- About this task
The reply should return the data in full, exactly as written.

Records drawn from a dataset
▼

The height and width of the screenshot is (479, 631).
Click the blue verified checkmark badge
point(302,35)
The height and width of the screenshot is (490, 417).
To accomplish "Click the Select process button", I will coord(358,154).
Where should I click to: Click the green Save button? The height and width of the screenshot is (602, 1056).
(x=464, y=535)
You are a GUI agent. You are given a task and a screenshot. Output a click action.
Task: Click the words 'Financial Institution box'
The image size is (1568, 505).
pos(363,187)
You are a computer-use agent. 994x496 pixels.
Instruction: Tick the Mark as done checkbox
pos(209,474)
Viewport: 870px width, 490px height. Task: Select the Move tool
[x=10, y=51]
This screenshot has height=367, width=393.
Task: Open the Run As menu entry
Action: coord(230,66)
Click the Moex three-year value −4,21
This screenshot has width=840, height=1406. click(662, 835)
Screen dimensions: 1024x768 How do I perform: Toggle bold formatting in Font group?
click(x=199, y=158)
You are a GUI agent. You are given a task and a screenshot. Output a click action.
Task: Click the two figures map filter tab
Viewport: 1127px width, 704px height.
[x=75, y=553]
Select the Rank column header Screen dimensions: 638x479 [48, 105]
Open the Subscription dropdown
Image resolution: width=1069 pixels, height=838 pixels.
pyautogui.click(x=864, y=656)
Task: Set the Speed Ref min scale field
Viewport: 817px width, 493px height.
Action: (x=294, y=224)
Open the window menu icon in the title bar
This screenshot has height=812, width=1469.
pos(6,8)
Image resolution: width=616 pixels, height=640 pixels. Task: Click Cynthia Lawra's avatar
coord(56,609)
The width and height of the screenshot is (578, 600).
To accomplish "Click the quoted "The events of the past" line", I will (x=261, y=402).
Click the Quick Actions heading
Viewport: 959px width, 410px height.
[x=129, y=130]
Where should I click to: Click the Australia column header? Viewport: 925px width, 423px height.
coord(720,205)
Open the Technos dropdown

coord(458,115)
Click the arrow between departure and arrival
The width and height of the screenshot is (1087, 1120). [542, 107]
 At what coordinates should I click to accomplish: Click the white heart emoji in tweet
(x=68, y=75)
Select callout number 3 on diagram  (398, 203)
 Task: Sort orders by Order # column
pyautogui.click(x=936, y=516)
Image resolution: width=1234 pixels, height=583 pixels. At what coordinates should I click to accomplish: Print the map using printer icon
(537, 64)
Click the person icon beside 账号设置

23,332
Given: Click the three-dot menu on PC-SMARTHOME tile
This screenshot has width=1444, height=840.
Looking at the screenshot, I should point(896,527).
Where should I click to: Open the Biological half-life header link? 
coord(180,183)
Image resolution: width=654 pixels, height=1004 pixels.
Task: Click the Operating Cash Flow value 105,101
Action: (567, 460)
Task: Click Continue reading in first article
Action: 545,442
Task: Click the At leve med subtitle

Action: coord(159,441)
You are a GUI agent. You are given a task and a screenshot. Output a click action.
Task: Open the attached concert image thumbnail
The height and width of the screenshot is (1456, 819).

▲

- Expected answer
The height and width of the screenshot is (479, 631).
Click the blue verified checkmark badge
point(302,35)
The height and width of the screenshot is (490, 417).
To accomplish "Click the Select process button", I will coord(358,154).
Where should I click to: Click the green Save button? The height and width of the screenshot is (602, 1056).
(x=464, y=535)
You are a GUI agent. You are given a task and a screenshot. Output a click action.
Task: Click the words 'Financial Institution box'
The image size is (1568, 505).
pos(363,187)
You are a computer-use agent. 994x496 pixels.
Instruction: Tick the Mark as done checkbox
pos(209,474)
Viewport: 870px width, 490px height. Task: Select the Move tool
[x=10, y=51]
This screenshot has height=367, width=393.
Task: Open the Run As menu entry
Action: coord(230,66)
Click the Moex three-year value −4,21
This screenshot has width=840, height=1406. click(662, 835)
Screen dimensions: 1024x768 How do I perform: Toggle bold formatting in Font group?
click(x=199, y=158)
You are a GUI agent. You are given a task and a screenshot. Output a click action.
Task: Click the two figures map filter tab
Viewport: 1127px width, 704px height.
[x=75, y=553]
Select the Rank column header Screen dimensions: 638x479 [48, 105]
Open the Subscription dropdown
Image resolution: width=1069 pixels, height=838 pixels.
pyautogui.click(x=864, y=656)
Task: Set the Speed Ref min scale field
Viewport: 817px width, 493px height.
Action: (x=294, y=224)
Open the window menu icon in the title bar
This screenshot has height=812, width=1469.
pos(6,8)
Image resolution: width=616 pixels, height=640 pixels. Task: Click Cynthia Lawra's avatar
coord(56,609)
The width and height of the screenshot is (578, 600).
To accomplish "Click the quoted "The events of the past" line", I will (x=261, y=402).
Click the Quick Actions heading
Viewport: 959px width, 410px height.
[x=129, y=130]
Where should I click to: Click the Australia column header? Viewport: 925px width, 423px height.
coord(720,205)
Open the Technos dropdown

coord(458,115)
Click the arrow between departure and arrival
The width and height of the screenshot is (1087, 1120). [542, 107]
 At what coordinates should I click to accomplish: Click the white heart emoji in tweet
(x=68, y=75)
Select callout number 3 on diagram  (398, 203)
 Task: Sort orders by Order # column
pyautogui.click(x=936, y=516)
Image resolution: width=1234 pixels, height=583 pixels. At what coordinates should I click to accomplish: Print the map using printer icon
(537, 64)
Click the person icon beside 账号设置

23,332
Given: Click the three-dot menu on PC-SMARTHOME tile
This screenshot has width=1444, height=840.
Looking at the screenshot, I should point(896,527).
Where should I click to: Open the Biological half-life header link? 
coord(180,183)
Image resolution: width=654 pixels, height=1004 pixels.
Task: Click the Operating Cash Flow value 105,101
Action: (567, 460)
Task: Click Continue reading in first article
Action: 545,442
Task: Click the At leve med subtitle

Action: coord(159,441)
You are a GUI agent. You are given a task and a screenshot. Output a click action.
Task: Open the attached concert image thumbnail
The height and width of the screenshot is (1456, 819).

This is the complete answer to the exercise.